Spring came quickly, and left just as quickly. By the time summer came round, Gela already felt like Bunny really was his little brother. The toddler grew quickly and before long was running all over the village with his older brother Gela.

The very first time that Gela led Bunny out of the courtyard, Er Chiang yelled after them:

"Gela! How could you take Bunny so far from home?!"

Hurrying to assuage the note of panic he heard in her voice, Gela led Bunny back towards his grandmother.

The old woman's face smoothed over again, and with a wave of her hand she dismissed her little grandson's errant new older brother:

"Go on, off you go" .

With nothing left to be said, the children walked out of the courtyard, and into the village. They traversed a narrow, crooked alley, passing by the hedges of three different houses before the cramped box of sky and earth in the alley flew wide open as it emptied out into the village's main square. The main door of Gela's house—that is, if a two-room, single-floor shack tacked on to the side of a storehouse can be called a house—faced directly on to the square. There was no courtyard, no hedge of white birch and woven willow strips. Noon was approaching, and the village was almost entirely silent. The cattle and sheep were grazing on the mountainside pastures and all the adults were out working in the fields. Well, all except Sangdan, who was sunning herself in her doorway. She made an enchanting picture of idleness. Her eyes lit up when she saw her son standing hand in hand with Bunny, but the excitement in her eyes didn't show in her body language, which remained languid. She beckoned the two children towards her with a lazy bend of her wrist. Gela brought Bunny before her, whom she immediately wrapped in her arms and smothered with kisses, punctuating each kiss with contented, soft little noises.

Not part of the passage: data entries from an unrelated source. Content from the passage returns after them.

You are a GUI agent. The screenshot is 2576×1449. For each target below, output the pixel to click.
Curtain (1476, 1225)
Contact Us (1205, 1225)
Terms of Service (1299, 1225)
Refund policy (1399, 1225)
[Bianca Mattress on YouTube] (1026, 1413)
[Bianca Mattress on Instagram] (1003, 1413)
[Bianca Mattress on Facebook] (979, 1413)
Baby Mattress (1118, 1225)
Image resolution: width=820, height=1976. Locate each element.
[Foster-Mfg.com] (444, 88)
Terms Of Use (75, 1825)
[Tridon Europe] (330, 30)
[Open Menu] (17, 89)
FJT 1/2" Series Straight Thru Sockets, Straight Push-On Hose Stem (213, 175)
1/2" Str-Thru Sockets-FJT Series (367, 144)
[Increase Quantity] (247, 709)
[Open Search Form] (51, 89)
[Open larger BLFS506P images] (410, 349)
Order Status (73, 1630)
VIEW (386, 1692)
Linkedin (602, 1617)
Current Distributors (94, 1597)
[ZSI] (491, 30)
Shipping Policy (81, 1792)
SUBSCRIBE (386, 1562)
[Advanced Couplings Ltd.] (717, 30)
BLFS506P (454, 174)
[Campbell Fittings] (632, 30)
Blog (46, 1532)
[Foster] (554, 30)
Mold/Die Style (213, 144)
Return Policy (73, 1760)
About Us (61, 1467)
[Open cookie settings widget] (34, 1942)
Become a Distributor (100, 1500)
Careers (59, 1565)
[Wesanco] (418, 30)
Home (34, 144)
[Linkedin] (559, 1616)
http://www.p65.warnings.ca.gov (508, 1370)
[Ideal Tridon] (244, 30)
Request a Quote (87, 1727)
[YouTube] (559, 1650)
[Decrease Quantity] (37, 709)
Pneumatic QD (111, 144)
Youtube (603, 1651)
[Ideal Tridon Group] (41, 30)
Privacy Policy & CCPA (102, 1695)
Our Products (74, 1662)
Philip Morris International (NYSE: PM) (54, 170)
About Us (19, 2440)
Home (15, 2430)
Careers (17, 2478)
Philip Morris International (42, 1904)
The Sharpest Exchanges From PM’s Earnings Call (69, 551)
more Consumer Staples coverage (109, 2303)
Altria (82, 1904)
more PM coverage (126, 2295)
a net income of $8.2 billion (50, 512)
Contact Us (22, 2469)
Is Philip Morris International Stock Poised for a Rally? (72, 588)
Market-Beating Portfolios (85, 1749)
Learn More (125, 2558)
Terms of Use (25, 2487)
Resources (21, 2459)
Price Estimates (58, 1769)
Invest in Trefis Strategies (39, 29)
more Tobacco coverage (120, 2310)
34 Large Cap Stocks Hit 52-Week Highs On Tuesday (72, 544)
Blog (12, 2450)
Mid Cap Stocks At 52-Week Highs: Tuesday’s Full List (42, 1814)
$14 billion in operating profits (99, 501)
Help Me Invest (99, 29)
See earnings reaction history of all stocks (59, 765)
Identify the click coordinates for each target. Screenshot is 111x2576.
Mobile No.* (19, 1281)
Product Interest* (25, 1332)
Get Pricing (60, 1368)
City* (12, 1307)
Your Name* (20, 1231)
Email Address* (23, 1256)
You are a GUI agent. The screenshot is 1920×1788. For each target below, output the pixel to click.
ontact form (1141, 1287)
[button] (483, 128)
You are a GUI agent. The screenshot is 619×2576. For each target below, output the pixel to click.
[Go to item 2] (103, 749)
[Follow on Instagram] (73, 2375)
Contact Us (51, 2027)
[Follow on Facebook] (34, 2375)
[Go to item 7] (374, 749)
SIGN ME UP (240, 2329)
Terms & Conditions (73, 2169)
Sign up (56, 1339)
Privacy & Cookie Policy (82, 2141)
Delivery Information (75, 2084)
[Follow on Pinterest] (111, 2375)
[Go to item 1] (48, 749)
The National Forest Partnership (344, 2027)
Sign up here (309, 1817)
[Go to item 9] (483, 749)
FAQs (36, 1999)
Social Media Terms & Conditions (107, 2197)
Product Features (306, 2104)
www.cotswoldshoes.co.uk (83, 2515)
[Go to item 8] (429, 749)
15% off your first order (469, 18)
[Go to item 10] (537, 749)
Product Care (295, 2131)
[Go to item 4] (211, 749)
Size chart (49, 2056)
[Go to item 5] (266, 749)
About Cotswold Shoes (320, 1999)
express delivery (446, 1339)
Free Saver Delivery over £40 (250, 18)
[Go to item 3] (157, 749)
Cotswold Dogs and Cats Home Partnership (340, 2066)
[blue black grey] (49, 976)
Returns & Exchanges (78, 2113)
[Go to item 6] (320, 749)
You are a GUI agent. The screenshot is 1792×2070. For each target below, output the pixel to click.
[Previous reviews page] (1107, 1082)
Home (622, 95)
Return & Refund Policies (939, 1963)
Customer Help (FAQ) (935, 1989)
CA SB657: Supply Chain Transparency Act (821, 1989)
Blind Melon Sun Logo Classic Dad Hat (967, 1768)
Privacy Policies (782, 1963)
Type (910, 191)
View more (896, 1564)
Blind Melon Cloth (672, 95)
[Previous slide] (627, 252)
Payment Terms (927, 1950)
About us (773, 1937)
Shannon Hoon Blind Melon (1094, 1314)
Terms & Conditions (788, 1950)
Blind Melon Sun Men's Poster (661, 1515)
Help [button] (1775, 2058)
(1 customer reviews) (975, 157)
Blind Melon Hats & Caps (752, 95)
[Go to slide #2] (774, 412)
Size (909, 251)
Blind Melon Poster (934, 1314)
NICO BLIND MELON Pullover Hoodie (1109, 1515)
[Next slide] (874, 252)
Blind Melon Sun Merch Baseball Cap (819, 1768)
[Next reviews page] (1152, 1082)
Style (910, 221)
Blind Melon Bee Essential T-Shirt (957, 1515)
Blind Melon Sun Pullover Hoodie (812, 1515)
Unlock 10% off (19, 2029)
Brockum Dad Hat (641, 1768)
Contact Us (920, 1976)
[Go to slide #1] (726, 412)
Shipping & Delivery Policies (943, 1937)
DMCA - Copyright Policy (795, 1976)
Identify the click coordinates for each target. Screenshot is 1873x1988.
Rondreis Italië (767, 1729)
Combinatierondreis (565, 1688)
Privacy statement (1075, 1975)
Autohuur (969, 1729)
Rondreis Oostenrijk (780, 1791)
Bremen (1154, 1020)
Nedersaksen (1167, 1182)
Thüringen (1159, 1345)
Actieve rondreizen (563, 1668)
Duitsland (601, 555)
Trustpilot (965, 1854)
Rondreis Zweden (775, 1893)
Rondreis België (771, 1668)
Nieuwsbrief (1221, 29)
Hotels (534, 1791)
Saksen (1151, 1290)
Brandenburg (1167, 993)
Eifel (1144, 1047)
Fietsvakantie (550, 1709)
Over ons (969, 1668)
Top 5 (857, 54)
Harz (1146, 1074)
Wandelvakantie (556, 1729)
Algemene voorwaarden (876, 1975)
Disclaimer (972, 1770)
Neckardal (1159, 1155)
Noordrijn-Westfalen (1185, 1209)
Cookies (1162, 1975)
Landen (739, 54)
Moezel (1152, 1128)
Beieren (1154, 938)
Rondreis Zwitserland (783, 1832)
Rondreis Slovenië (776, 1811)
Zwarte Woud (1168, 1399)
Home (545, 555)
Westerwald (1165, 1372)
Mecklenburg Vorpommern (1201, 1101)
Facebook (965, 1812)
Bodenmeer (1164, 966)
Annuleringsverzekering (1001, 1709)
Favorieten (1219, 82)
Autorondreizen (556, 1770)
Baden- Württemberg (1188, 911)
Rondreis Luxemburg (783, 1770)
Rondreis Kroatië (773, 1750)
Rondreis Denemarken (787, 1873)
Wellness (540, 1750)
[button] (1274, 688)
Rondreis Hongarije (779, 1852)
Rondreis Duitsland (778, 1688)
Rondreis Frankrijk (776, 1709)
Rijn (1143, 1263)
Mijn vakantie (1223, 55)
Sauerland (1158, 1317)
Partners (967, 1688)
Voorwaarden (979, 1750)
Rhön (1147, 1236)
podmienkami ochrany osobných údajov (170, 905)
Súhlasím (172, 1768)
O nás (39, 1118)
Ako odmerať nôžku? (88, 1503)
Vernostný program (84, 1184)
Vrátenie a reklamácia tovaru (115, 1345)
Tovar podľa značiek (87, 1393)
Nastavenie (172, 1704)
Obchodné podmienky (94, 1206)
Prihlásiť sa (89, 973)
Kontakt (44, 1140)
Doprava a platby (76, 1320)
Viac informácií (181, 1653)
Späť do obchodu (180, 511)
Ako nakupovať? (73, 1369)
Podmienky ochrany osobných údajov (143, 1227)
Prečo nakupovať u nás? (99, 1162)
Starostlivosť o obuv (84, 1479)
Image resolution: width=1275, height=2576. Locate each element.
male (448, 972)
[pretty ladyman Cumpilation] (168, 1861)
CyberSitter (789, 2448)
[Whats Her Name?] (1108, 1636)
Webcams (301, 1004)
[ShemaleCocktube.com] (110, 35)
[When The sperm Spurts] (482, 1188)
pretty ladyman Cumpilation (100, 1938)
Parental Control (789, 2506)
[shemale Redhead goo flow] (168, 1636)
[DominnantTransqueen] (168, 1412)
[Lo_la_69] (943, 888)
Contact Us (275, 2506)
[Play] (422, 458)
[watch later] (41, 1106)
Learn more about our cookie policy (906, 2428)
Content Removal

"Oh look at the little darling, he's so tiny, oh, let me kiss him, such a tiny little darling!"

The kissing flurry subsided, and suddenly Sangdan's face was once more a blank canvas. She waved them away, saying:

"Gela, you can take the little darling away now."

"Ah-ma, all the grown-ups are out in the fields, so … why aren't you out there working, too?" he asked her, not quite in return.

Sangdan looked directly into her son's eyes with uncharacteristic clarity of focus, but that clarity gradually faded back into the usual blankness over the space of the next few moments. It was as if she'd attempted the beginnings of an answer, but had been defeated by the question's profundity. This question, Gela had kept hidden inside himself for a very long time; he didn't expect to find himself blurting it out without thinking twice. He was well aware that if his mother joined in with the field work, then the other villagers would treat them both a little more kindly, and that they would get a bigger grain ration, as well as a share of the communal output of beef, mutton, and butter. Food allocation and distribution was always carried out in the entrance of the storehouse—in other words, right on Gela and Sangdan's doorstep. Without a courtyard hedge, there was nothing to screen it from view. They did receive a small amount of grain from the production team, but it was a product of the villagers' pity; clearly it would have been hopelessly extravagant to hope for meat and butter as well.

Within a few days, Gela started to take Bunny further afield on their wanderings. On the first day that they ventured out of the village, Gela led him to some meadows at the edge of the forest on the mountain slope behind the village, where they ate the first wild strawberries of the season. Having eaten to their hearts' content, Gela asked his little companion:

"Bunny, are you having a good time with your older brother?"

Bunny opened his eyes as wide as they'd go and stretched out his slender neck, unfurling his head in a great swinging nod of affirmation.